Kishi K, Takahashi S, Sawata T, Furumoto T, Kawamura Y, Kato K
Department of Surgery, Tottori Prefectural Central Hospital, Japan.
Surg Today. 1994;24(9):833-6. doi: 10.1007/BF01636317.
We report herein the case of a 28-year-old woman with a rectal cavernous hemangioma in whom recurrent rectal bleeding and marked anemia were interpreted as being caused by her coexisting internal hemorrhoids, resulting in a delay in the correct diagnosis for 1 year. Digital examination revealed a walnut-sized, wide-based, and elastic soft mass, 3 cm proximal from the anal verge, in addition to the internal hemorrhoids. Colonofiberscopy revealed a bluish submucosal lesion with superficial capillary dilatation at the same site. A transanal local resection was performed and the histological diagnosis of the tumor was cavernous hemangioma. The patient has been well without any recurrence of rectal bleeding for 2 years and 6 months since her operation. Thus, although rectal cavernous hemangioma is rare, a lack of awareness of this condition could lead to misdiagnosis as hemorrhoids and subsequent inappropriate therapy.

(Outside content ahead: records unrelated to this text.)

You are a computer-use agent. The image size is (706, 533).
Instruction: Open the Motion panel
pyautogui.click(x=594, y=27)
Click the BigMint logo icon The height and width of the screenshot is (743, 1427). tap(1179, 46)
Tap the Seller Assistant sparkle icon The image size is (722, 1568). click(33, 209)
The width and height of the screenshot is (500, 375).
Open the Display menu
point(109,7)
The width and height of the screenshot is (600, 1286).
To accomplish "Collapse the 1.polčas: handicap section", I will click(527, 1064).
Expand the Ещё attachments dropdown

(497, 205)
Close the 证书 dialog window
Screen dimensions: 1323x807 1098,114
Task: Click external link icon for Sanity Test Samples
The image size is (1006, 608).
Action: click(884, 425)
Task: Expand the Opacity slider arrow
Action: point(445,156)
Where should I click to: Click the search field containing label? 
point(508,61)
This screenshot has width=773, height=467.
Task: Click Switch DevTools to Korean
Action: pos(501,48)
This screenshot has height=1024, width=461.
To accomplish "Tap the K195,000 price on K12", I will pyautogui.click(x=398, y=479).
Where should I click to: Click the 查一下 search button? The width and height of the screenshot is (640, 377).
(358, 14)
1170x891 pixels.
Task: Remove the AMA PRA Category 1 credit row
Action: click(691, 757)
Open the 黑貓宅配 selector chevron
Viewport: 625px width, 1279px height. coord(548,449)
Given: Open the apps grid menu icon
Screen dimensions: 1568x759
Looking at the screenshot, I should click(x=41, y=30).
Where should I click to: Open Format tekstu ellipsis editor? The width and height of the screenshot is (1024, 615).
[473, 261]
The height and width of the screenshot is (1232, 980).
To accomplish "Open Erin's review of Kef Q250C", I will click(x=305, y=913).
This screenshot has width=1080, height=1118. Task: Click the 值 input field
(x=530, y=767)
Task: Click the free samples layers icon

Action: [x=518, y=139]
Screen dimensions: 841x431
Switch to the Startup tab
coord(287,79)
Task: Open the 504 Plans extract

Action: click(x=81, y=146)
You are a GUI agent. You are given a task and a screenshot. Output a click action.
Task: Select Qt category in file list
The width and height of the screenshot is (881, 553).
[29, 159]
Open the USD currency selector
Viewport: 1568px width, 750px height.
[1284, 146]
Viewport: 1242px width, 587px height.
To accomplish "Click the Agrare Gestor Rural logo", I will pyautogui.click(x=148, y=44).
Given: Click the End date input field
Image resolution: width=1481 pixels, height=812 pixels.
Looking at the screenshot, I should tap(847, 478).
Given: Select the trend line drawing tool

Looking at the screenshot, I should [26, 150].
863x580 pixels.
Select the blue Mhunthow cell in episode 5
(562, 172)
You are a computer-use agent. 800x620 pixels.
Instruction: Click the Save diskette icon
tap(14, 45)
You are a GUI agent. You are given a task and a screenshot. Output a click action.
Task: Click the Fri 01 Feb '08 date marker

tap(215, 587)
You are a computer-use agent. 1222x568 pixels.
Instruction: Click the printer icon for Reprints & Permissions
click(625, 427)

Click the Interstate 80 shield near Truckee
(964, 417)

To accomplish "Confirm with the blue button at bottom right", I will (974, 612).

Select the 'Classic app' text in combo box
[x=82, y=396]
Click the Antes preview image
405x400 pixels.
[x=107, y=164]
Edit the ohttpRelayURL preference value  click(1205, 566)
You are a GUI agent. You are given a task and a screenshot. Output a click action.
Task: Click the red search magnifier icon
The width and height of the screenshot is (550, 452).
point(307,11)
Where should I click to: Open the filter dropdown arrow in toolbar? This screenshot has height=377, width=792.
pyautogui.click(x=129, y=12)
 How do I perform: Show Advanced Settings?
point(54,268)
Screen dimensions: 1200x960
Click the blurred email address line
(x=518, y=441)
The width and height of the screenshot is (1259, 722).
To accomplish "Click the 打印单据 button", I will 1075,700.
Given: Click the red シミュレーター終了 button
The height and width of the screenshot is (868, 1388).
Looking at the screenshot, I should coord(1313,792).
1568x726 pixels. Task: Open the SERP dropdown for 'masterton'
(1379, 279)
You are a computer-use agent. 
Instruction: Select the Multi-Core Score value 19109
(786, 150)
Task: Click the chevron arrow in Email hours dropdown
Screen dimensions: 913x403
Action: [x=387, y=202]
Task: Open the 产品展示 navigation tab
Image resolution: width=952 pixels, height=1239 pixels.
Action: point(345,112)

我们在此报告一例28岁患有直肠海绵状血管瘤的女性病例。该患者反复直肠出血并伴有明显贫血,最初被认为是由同时存在的内痔所致,导致正确诊断延误了1年。直肠指检发现除内痔外,在距肛缘3 cm处有一个核桃大小、基底较宽且质地有弹性的柔软肿物。纤维结肠镜检查显示同一部位有一个蓝色黏膜下病变,伴有浅表毛细血管扩张。遂行经肛门局部切除术,术后病理诊断为海绵状血管瘤。自手术以来,患者情况良好,直肠出血未再复发,至今已有2年6个月。因此,尽管直肠海绵状血管瘤较为罕见,但对该病认识不足可能导致误诊为痔疮并进而进行不恰当的治疗。